Когда пришли наши, попал в 243-ю стрелковую дивизию, в составе которой прошел всю оставшуюся войну. Занимался привычным делом возил снаряды, технику, другие грузы. Но нередко случались ситуации, когда приходилось бросать баранку и браться за автомат. Вспоминается форсирование Тисы в районе венгерского города Сегеда. Враг сильно сопротивлялся. Тогда в бой бросили все резервы — и артиллеристов, и шоферов, и музыкантов. Сначала мы построили понтонную переправу. Только вышли на мост, как бомба угодила аккурат в середину. Весь личный состав ушел под воду. Хорошо, что я из Одессы, плавать с детства умел. Но в обмундировании, с оружием, в холодном октябре, под огнем противника и мне с трудом удалось выбраться на берег. А сколько было тех, кто и плавать-то не умел... И снова топоры в руки, снова строим мост, снова в атаку... В этом бою меня ранило в голову.
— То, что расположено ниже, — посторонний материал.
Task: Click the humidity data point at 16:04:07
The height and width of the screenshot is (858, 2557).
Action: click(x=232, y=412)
Румыния, Венгрия, Германия, Чехословакия — куда меня только не заносило. А 8 мая, в день моего рождения, как подарок, война закончилась.
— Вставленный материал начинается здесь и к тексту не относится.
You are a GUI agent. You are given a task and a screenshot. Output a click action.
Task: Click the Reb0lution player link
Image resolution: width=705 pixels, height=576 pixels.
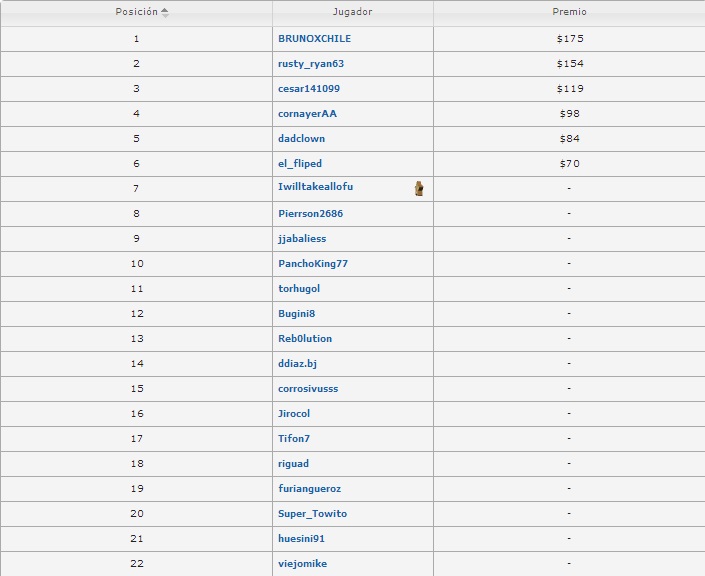pos(305,339)
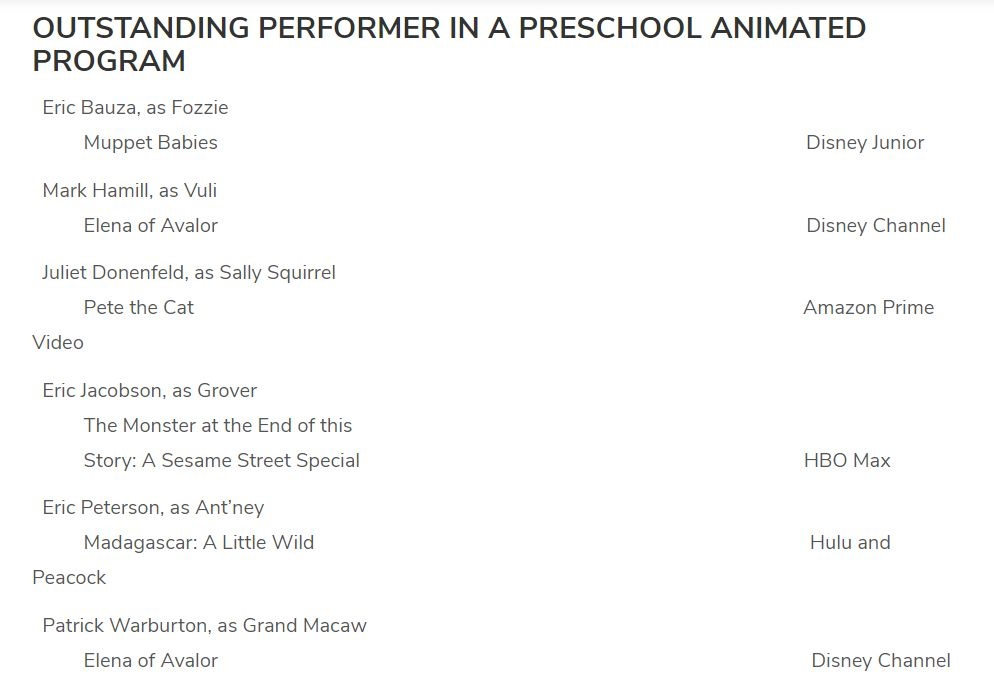Select the Eric Bauza, as Fozzie line

coord(135,107)
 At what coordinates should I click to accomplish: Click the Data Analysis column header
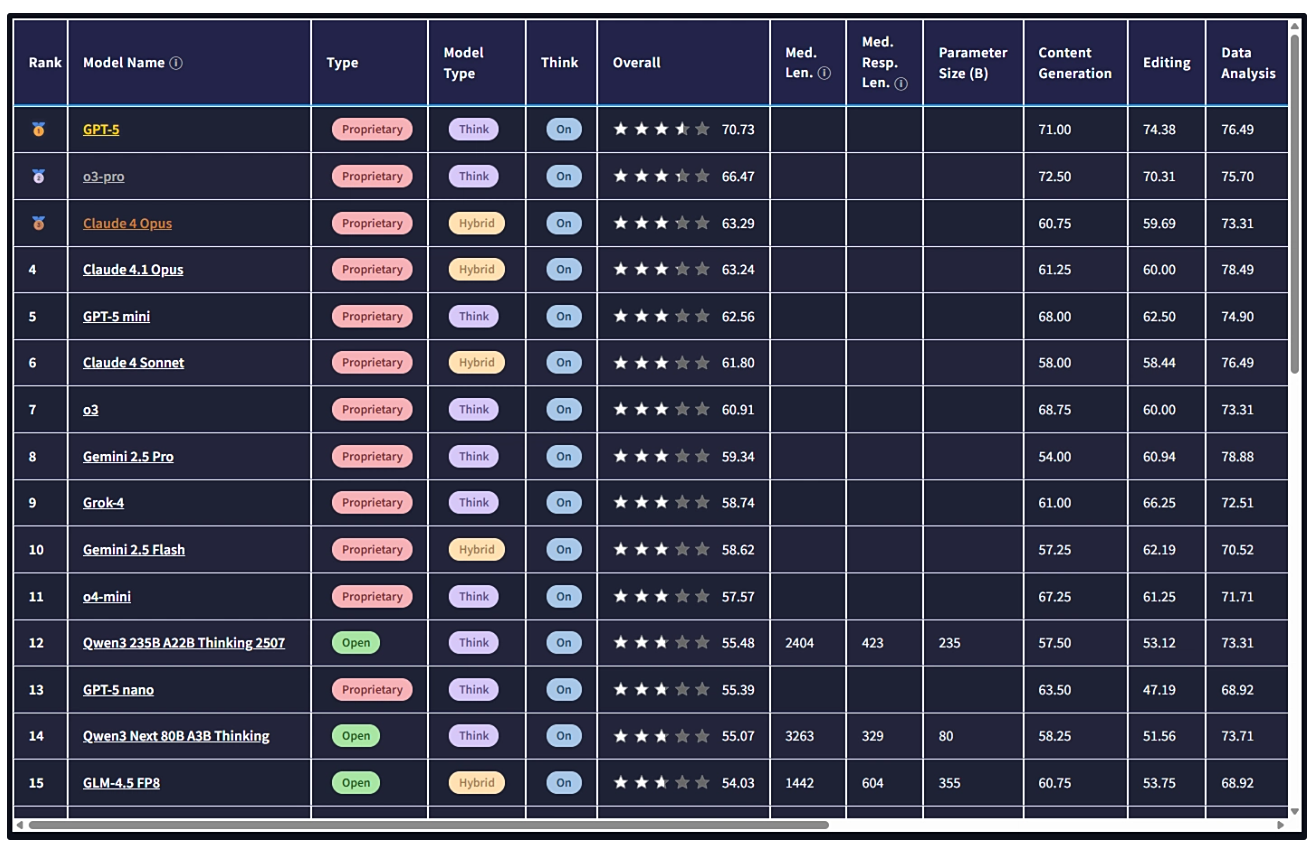click(1247, 63)
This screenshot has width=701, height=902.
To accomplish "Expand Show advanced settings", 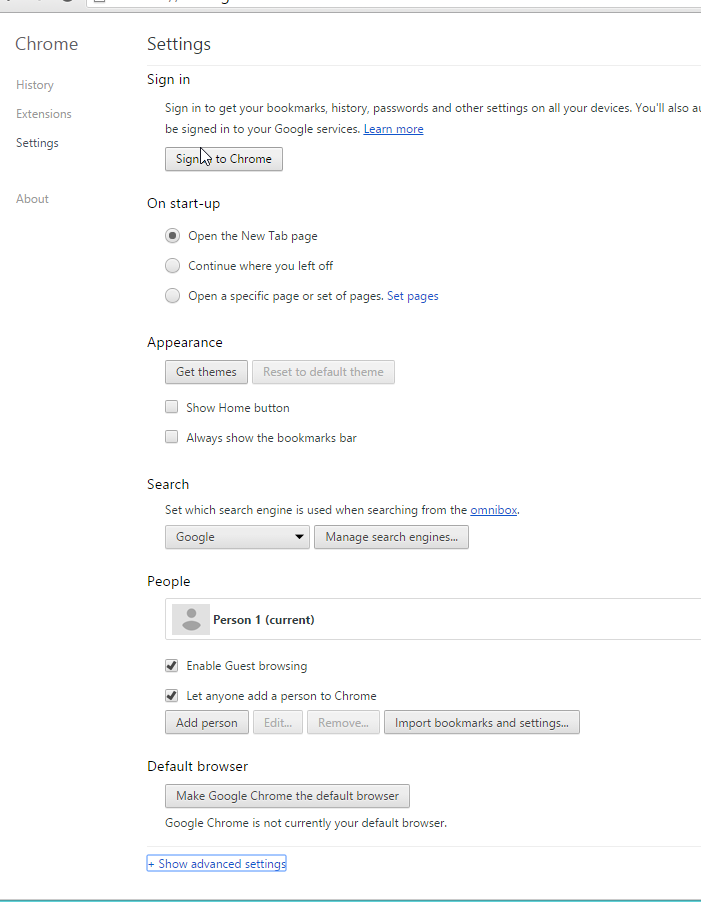I will coord(217,864).
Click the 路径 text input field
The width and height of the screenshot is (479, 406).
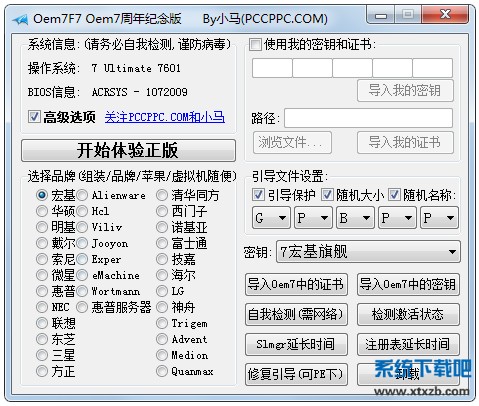[x=368, y=118]
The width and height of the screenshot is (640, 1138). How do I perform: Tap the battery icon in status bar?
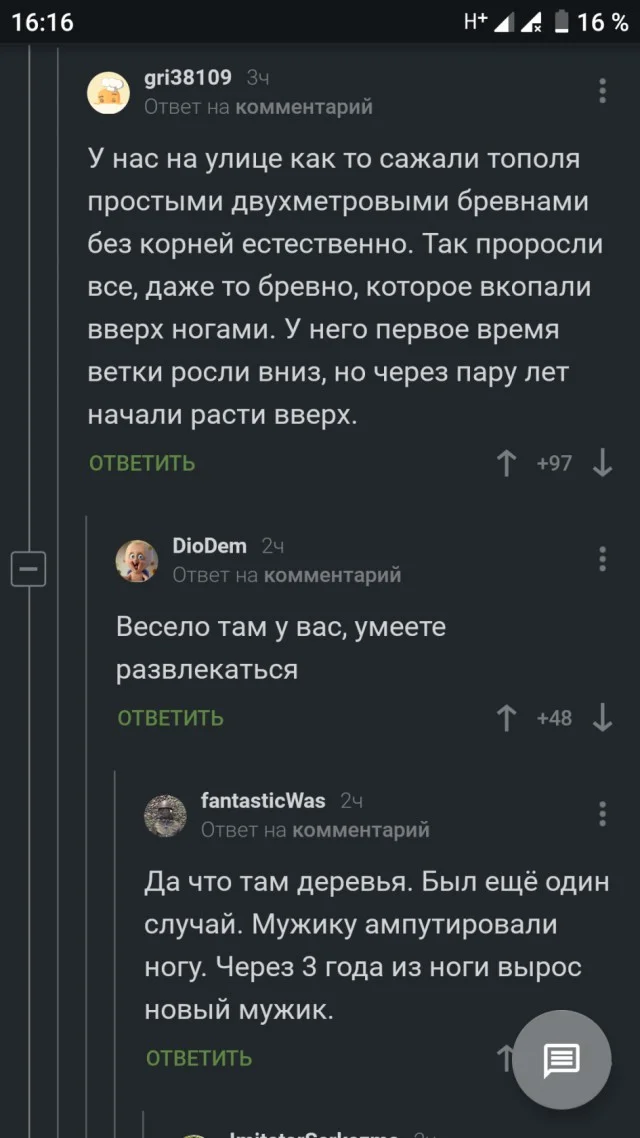[x=562, y=22]
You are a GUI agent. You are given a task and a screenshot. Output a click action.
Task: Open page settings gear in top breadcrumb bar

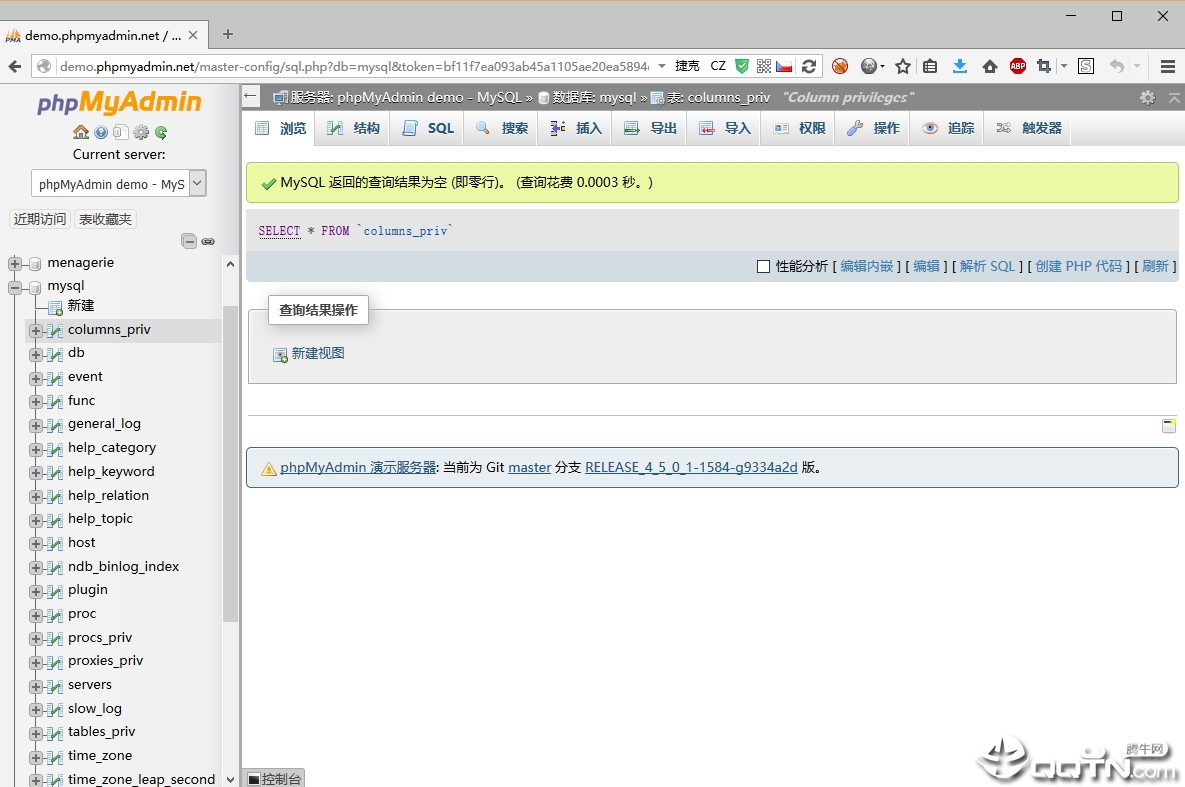(1147, 97)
Но оказалось, что не для всех.
«Куда едем?» — спрашивали мы начальство, когда колонну отправили в глубь страны. «В Москву, отдыхать», — посмеивались офицеры.
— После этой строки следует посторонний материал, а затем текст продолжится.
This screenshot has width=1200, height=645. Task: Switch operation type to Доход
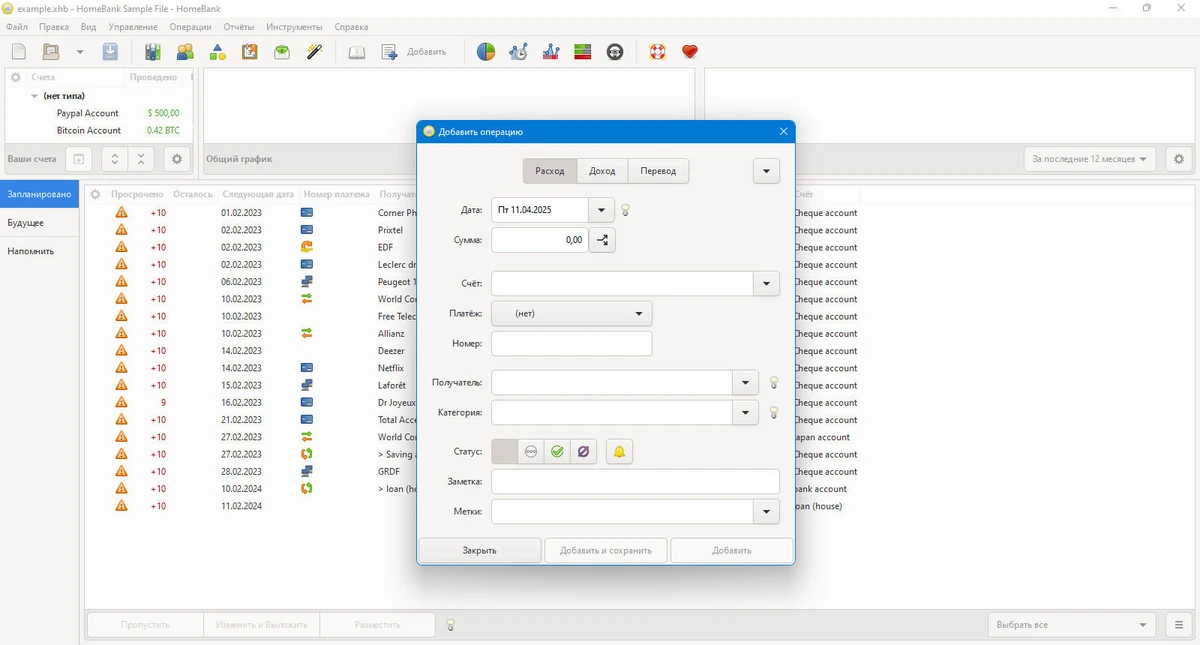[602, 171]
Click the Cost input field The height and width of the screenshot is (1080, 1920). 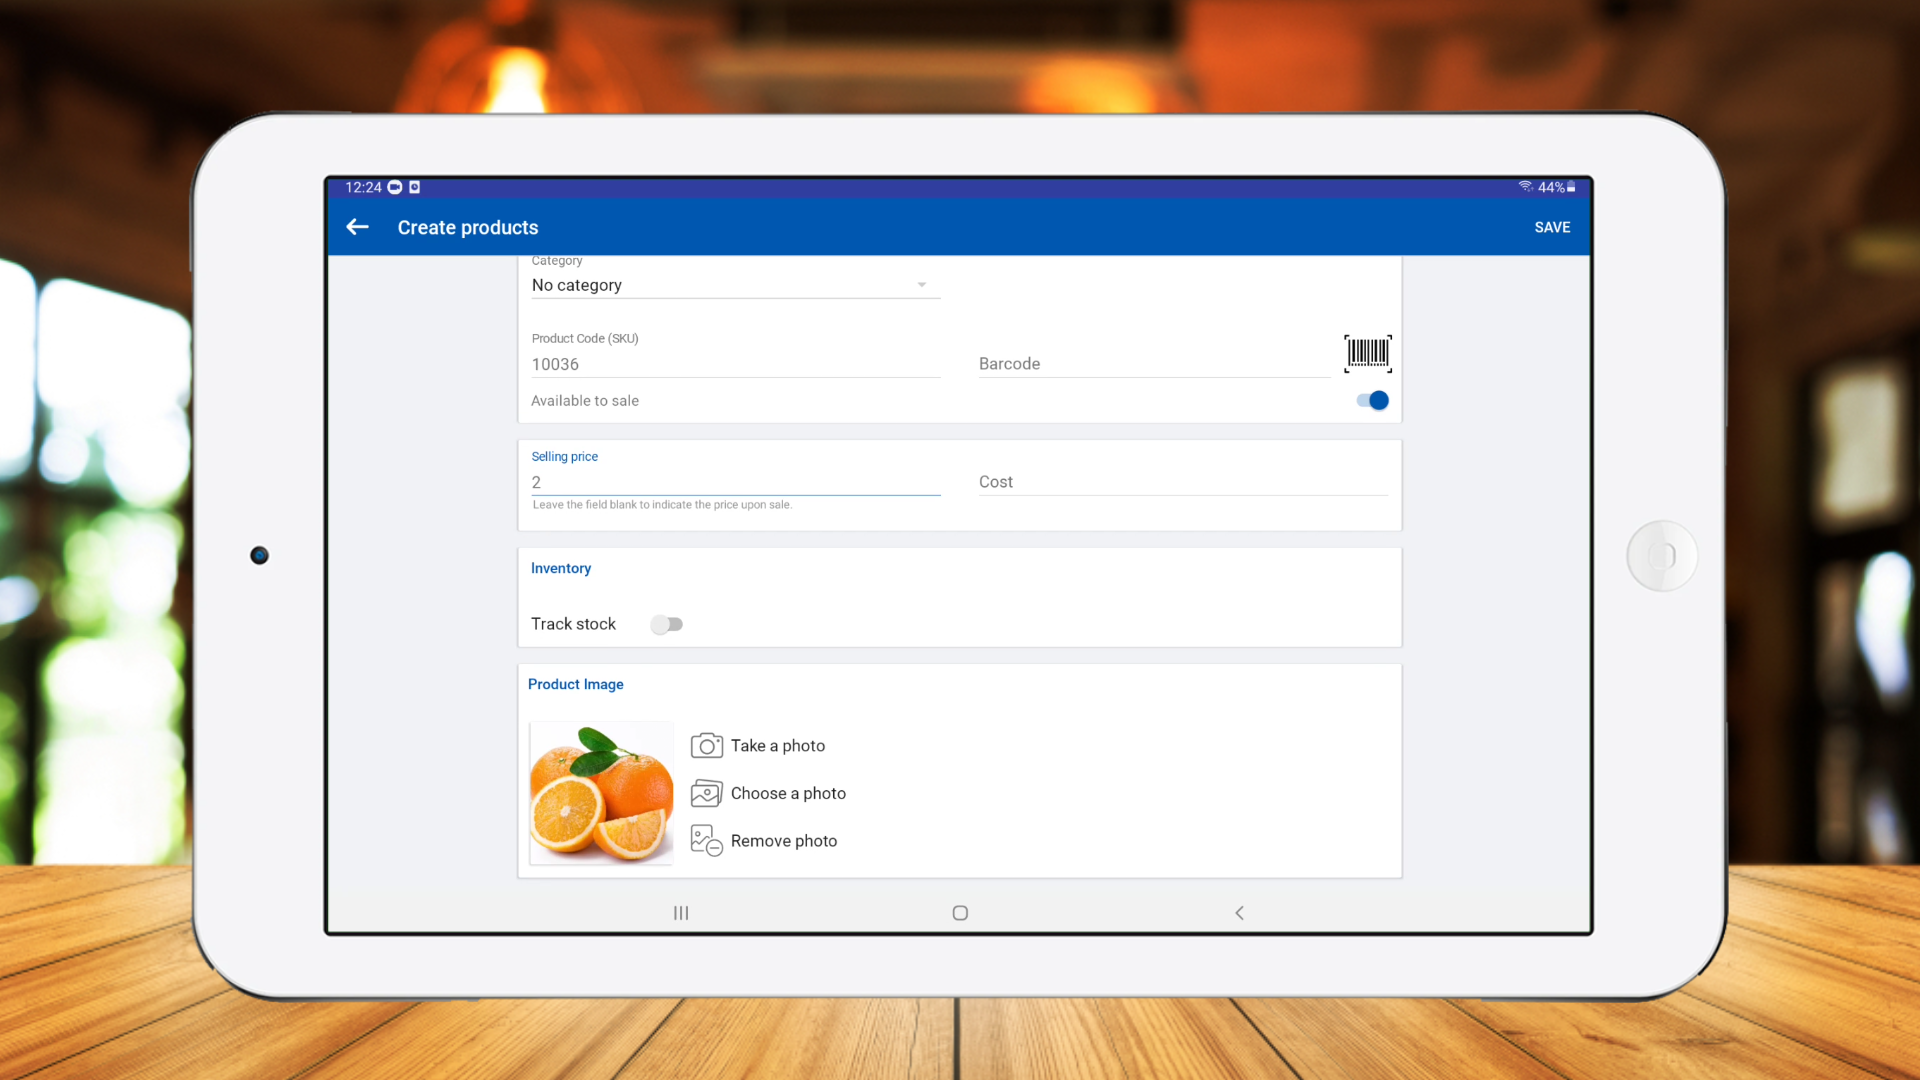(1182, 483)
И действительно, добрались до Москвы. День стоим, два, три... Такой отдых, понимаете, как-то не очень радовал. Но неопределенность длилась недолго: погрузили наши машины на платформы и отправили на Дальний Восток. Добрались до монгольского города Чойбалсана, а дальше железнодорожного пути нет. Что ж, не привыкать, — сели за руль и своим ходом преодолели 2 тысячи километров до Хинганского хребта. Дальше хуже: с гор стекает вода, не проехать. Опять за топоры, рубили деревья и мостили дорогу. Но дошли до места, где ни шанцевый инструмент, ни самый мощный буксир не поможет, — голые скалы. Тогда машины погрузили на лебедки и переправили через хребет. И сразу в бой, отдыхать было некогда. В первый же день из тринадцати танкеток в расположение части вернулась лишь одна. Тяжелые танки тоже атаковали без малейшего успеха. Японцы закопались в гранитных горах и были неуязвимы. Что делать? Выход нашелся: в воздух поднялись самолеты, но не с бомбами, а с бочками с бензином. Сколько его пошло на эту операцию, не знаю, но впечатление было такое, что вся земля в округе им пропиталась. И когда началась уже настоящая бомбежка, запылало вокруг все. Это сейчас легко вспоминать, а тогда, внутри настоящего огненного ада, было страшно. Потом довелось участвовать в других боях, но этот я запомнил на всю жизнь.
Домой добирались тем же маршрутом: на лебедках через Хинганский хребет, затем своим ходом до Чойбалсана, и вдруг остановка — не грузят, и все. Заволновались ребята: неужели снова пошлют воевать? Вот повезло тем, кто уехал домой на день раньше нас! А оказалось, что предыдущий эшелон с демобилизованными диверсанты пустили под откос в Байкал. Такое вот везение.
Наконец добрался-таки я до дому. Вместо завода руины, всюду разрушения. Но жизнь кипит: люди разбирают завалы, что-то копают, расчищают, восстанавливают. Зачем искать что-то на стороне, когда рядом родное? Стал я строить завод второй раз. И снова привычное дело — возить оборудование, грузы, людей. Так и осталась у меня в трудовой книжке одна-единственная запись.